Designing an on-farm irrigation schedule in a pressurized irrigation system implies selecting the timing, duration and frequency of the irrigation events (Clemmens, 1987). The search for maximum uniformity and efficiency in each irrigation event is an additional constrain to irrigation scheduling. On-farm irrigation system design determines maximum irrigation uniformity and application efficiency. Reaching maximum performance in each irrigation event will depend on the adequate selection of irrigation time and duration. These variables are selected at the beginning of the irrigation event, although irrigation duration can be modified at any time. In the case of sprinkler irrigation, the environmental conditions (subjected to relevant inter- and intra-day variability) will strongly determine irrigation uniformity and wind drift and evaporation losses. Selecting the most adequate irrigation time and duration will minimize the negative effect of environmental conditions on the performance of each irrigation event (Playán et al., 2005) and will maximize irrigation efficiency and/or crop yield. In pressurized irrigation systems requiring electrical energy input, irrigation timing may result in different costs. For instance, in the current conditions in Spain, energy costs can be tripled during a 24 h period.

Collective pressurized irrigation networks are designed to meet certain simultaneity, characterized by the number of open hydrants in each network segment (Lamaddalena and Sagardoy, 2000). During network operation, the time evolution of the number of open hydrants is determined by the physical design of the on-farm irrigation systems, crop water requirements, energy costs and the Water Users Association (WUA) organizational rules. However, the approach of individual farmers to on-farm irrigation scheduling strongly determines hydrant operation, and can provide valuable information for the optimization of irrigation network design and maintenance.

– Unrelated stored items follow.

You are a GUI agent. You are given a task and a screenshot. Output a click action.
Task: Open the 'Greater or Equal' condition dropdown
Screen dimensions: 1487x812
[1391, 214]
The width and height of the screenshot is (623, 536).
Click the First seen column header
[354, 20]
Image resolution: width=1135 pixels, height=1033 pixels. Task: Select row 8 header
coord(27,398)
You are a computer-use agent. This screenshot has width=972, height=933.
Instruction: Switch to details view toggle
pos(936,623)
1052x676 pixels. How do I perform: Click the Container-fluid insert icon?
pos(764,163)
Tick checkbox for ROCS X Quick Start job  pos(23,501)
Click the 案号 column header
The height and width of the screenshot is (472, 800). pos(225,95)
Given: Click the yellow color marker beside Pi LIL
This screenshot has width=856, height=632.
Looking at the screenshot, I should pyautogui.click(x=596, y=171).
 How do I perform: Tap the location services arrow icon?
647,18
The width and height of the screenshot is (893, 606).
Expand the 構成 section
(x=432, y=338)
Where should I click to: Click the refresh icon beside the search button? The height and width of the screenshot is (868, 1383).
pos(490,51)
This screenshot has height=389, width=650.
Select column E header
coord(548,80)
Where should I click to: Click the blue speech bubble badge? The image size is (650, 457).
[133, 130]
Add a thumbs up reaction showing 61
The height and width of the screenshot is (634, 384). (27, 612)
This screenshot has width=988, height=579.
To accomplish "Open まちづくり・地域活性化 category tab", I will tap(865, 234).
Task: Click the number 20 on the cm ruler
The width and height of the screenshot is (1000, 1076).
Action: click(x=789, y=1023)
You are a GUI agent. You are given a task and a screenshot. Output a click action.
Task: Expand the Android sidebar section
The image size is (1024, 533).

In collective pressurized irrigation networks, design decisions often pose relevant constraints to farmer irrigation scheduling. Relevant limitations derive from the installation of flow limiting valves at the hydrants. Flow limits determine the maximum number of sprinklers or drippers in simultaneous operation or the pivot size. Flow limits also determine the maximum crop water requirements that can be met by the irrigation system. This may result in continuous irrigation operation during the period of peak crop water requirements, regardless of the intraday and interday changes in environmental conditions or energy costs. Regarding the WUAs’ organizational rules, rigid schedules deriving from the planning of pumping stations or energy use can result in severe limitations to farmers’ capacity to respond to crop water requirements.

On-farm irrigation controllers have been designed to implement farmers’ scheduling decisions. However, on-farm controllers have often been reported to complicate the implementation of optimum, environment-sensitive irrigation scheduling (Zapata et al., 2009). Users should master their advanced irrigation controllers in order to implement all features leading to scheduling flexibility. Most of the agricultural irrigation controllers in the market have very limited possibilities in this respect, and have been designed to produce rigid irrigation schedules.

If the characteristics of the collective pressurized irrigation network, the on-farm irrigation system and the controller are important for an adequate irrigation schedule, the human factor stands as the most decisive factor. It is the farmer who judges the available information and produces the schedule leading to the execution of an irrigation event. The farmer may also decide to interrupt irrigation when agrometeorological conditions are not suitable for the irrigation system. In order to make these decisions, a farmer can count on several information sources. Web pages have been created to publish current irrigation requirements for the most common crops in a given region (Department of Water Resources, 2011, Government of Aragón, 2011). Additionally, continuous education programs are available to farmers, particularly to those established in large irrigation projects. As a consequence, most professional farmers are aware of the effect of agrometeorological conditions on irrigation scheduling (regarding crop water requirements and the effect on sprinkler irrigation performance). This is particularly important in areas characterized by strong winds, since wind speed is the agrometeorological factor most limiting to sprinkler irrigation performance (Tarjuelo et al., 1999, Zapata et al., 2007, Sanchez et al., 2010). In drip irrigation, farmers’ scheduling decisions are not so directly influenced by the environment, and often respond to fertigation requirements or to regulated deficit irrigation strategies (Zapata et al., submitted for publication a, Zapata et al., submitted for publication b).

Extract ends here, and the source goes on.